▼▼▼
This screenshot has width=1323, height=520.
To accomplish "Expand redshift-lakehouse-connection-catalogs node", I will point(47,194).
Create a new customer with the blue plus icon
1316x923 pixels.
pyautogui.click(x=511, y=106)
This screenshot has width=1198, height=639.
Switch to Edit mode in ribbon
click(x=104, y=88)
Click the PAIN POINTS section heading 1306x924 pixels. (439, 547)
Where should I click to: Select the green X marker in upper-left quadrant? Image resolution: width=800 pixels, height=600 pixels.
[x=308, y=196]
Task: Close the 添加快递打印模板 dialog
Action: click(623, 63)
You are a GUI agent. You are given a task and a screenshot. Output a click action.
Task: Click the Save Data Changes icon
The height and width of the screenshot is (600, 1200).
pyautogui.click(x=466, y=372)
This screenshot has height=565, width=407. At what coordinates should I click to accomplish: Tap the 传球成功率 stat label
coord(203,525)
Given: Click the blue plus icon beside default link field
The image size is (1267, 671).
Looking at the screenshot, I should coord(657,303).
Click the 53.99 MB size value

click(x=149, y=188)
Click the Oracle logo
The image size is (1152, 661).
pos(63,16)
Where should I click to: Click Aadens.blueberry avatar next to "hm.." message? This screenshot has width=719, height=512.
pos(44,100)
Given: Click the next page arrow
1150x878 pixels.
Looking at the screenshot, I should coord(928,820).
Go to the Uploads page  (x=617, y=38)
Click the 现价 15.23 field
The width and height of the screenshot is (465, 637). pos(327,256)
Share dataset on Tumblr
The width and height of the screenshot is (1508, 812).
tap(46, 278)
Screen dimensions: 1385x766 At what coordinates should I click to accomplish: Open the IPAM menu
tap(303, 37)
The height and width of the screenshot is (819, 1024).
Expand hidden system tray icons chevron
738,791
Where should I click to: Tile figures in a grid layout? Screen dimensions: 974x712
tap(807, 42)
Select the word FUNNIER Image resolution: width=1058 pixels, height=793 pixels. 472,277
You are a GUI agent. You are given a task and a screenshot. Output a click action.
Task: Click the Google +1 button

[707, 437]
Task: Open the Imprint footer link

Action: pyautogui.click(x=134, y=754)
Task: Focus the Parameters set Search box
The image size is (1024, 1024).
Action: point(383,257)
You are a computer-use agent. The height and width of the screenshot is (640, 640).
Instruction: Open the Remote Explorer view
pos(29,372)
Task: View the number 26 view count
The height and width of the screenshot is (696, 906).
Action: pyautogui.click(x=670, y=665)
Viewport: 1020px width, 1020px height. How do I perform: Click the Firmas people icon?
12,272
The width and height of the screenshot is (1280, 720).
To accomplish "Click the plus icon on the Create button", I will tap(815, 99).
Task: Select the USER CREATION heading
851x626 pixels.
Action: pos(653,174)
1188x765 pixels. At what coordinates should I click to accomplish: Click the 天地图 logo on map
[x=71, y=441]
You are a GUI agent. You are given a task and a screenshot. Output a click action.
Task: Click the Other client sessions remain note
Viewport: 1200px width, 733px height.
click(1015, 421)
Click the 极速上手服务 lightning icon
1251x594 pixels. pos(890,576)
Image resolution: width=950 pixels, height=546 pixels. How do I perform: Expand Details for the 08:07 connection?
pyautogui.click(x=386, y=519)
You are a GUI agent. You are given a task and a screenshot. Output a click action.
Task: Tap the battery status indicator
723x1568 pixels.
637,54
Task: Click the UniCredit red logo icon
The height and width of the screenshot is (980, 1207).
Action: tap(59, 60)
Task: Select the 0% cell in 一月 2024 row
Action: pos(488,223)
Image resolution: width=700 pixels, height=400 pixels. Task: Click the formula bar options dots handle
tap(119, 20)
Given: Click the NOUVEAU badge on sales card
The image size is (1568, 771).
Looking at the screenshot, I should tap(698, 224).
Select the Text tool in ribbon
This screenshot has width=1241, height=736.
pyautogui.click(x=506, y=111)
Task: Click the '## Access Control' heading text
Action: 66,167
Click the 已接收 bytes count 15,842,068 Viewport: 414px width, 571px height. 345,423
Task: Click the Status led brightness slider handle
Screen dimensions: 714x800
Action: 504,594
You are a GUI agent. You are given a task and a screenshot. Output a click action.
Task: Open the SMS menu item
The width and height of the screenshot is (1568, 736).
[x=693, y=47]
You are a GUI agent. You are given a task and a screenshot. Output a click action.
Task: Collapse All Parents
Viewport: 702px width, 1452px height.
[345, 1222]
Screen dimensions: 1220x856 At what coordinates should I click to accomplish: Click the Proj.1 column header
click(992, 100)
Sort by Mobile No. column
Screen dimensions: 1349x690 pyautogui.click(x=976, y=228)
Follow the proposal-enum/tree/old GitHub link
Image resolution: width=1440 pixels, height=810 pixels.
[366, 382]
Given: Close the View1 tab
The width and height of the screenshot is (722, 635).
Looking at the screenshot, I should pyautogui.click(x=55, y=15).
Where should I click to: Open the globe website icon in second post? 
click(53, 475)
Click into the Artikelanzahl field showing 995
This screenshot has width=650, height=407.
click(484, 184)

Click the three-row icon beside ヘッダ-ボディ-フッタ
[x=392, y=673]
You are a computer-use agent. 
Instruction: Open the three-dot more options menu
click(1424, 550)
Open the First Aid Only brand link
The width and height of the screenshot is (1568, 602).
▲▲▲
> TASK INSTRUCTIONS: Copy out the entries above again, keeping them exact.

> RESPONSE TO THE TASK:
This screenshot has width=1323, height=520.
To accomplish "Expand redshift-lakehouse-connection-catalogs node", I will point(47,194).
Create a new customer with the blue plus icon
1316x923 pixels.
pyautogui.click(x=511, y=106)
This screenshot has width=1198, height=639.
Switch to Edit mode in ribbon
click(x=104, y=88)
Click the PAIN POINTS section heading 1306x924 pixels. (439, 547)
Where should I click to: Select the green X marker in upper-left quadrant? Image resolution: width=800 pixels, height=600 pixels.
[x=308, y=196]
Task: Close the 添加快递打印模板 dialog
Action: click(623, 63)
You are a GUI agent. You are given a task and a screenshot. Output a click action.
Task: Click the Save Data Changes icon
The height and width of the screenshot is (600, 1200).
pyautogui.click(x=466, y=372)
This screenshot has height=565, width=407. At what coordinates should I click to accomplish: Tap the 传球成功率 stat label
coord(203,525)
Given: Click the blue plus icon beside default link field
The image size is (1267, 671).
Looking at the screenshot, I should coord(657,303).
Click the 53.99 MB size value

click(x=149, y=188)
Click the Oracle logo
The image size is (1152, 661).
pos(63,16)
Where should I click to: Click Aadens.blueberry avatar next to "hm.." message? This screenshot has width=719, height=512.
pos(44,100)
Given: Click the next page arrow
1150x878 pixels.
Looking at the screenshot, I should coord(928,820).
Go to the Uploads page  (x=617, y=38)
Click the 现价 15.23 field
The width and height of the screenshot is (465, 637). pos(327,256)
Share dataset on Tumblr
The width and height of the screenshot is (1508, 812).
tap(46, 278)
Screen dimensions: 1385x766 At what coordinates should I click to accomplish: Open the IPAM menu
tap(303, 37)
The height and width of the screenshot is (819, 1024).
Expand hidden system tray icons chevron
738,791
Where should I click to: Tile figures in a grid layout? Screen dimensions: 974x712
tap(807, 42)
Select the word FUNNIER Image resolution: width=1058 pixels, height=793 pixels. 472,277
You are a GUI agent. You are given a task and a screenshot. Output a click action.
Task: Click the Google +1 button

[707, 437]
Task: Open the Imprint footer link

Action: pyautogui.click(x=134, y=754)
Task: Focus the Parameters set Search box
The image size is (1024, 1024).
Action: point(383,257)
You are a computer-use agent. The height and width of the screenshot is (640, 640).
Instruction: Open the Remote Explorer view
pos(29,372)
Task: View the number 26 view count
The height and width of the screenshot is (696, 906).
Action: pyautogui.click(x=670, y=665)
Viewport: 1020px width, 1020px height. How do I perform: Click the Firmas people icon?
12,272
The width and height of the screenshot is (1280, 720).
To accomplish "Click the plus icon on the Create button", I will tap(815, 99).
Task: Select the USER CREATION heading
851x626 pixels.
Action: pos(653,174)
1188x765 pixels. At what coordinates should I click to accomplish: Click the 天地图 logo on map
[x=71, y=441]
You are a GUI agent. You are given a task and a screenshot. Output a click action.
Task: Click the Other client sessions remain note
Viewport: 1200px width, 733px height.
click(1015, 421)
Click the 极速上手服务 lightning icon
1251x594 pixels. pos(890,576)
Image resolution: width=950 pixels, height=546 pixels. How do I perform: Expand Details for the 08:07 connection?
pyautogui.click(x=386, y=519)
You are a GUI agent. You are given a task and a screenshot. Output a click action.
Task: Tap the battery status indicator
723x1568 pixels.
637,54
Task: Click the UniCredit red logo icon
The height and width of the screenshot is (980, 1207).
Action: tap(59, 60)
Task: Select the 0% cell in 一月 2024 row
Action: pos(488,223)
Image resolution: width=700 pixels, height=400 pixels. Task: Click the formula bar options dots handle
tap(119, 20)
Given: Click the NOUVEAU badge on sales card
The image size is (1568, 771).
Looking at the screenshot, I should tap(698, 224).
Select the Text tool in ribbon
This screenshot has width=1241, height=736.
pyautogui.click(x=506, y=111)
Task: Click the '## Access Control' heading text
Action: 66,167
Click the 已接收 bytes count 15,842,068 Viewport: 414px width, 571px height. 345,423
Task: Click the Status led brightness slider handle
Screen dimensions: 714x800
Action: 504,594
You are a GUI agent. You are given a task and a screenshot. Output a click action.
Task: Open the SMS menu item
The width and height of the screenshot is (1568, 736).
[x=693, y=47]
You are a GUI agent. You are given a task and a screenshot. Output a click action.
Task: Collapse All Parents
Viewport: 702px width, 1452px height.
[345, 1222]
Screen dimensions: 1220x856 At what coordinates should I click to accomplish: Click the Proj.1 column header
click(992, 100)
Sort by Mobile No. column
Screen dimensions: 1349x690 pyautogui.click(x=976, y=228)
Follow the proposal-enum/tree/old GitHub link
Image resolution: width=1440 pixels, height=810 pixels.
[366, 382]
Given: Close the View1 tab
The width and height of the screenshot is (722, 635).
Looking at the screenshot, I should pyautogui.click(x=55, y=15).
Where should I click to: Open the globe website icon in second post? 
click(53, 475)
Click into the Artikelanzahl field showing 995
This screenshot has width=650, height=407.
click(484, 184)

Click the three-row icon beside ヘッダ-ボディ-フッタ
[x=392, y=673]
You are a computer-use agent. 
Instruction: Open the three-dot more options menu
click(1424, 550)
Open the First Aid Only brand link
The width and height of the screenshot is (1568, 602).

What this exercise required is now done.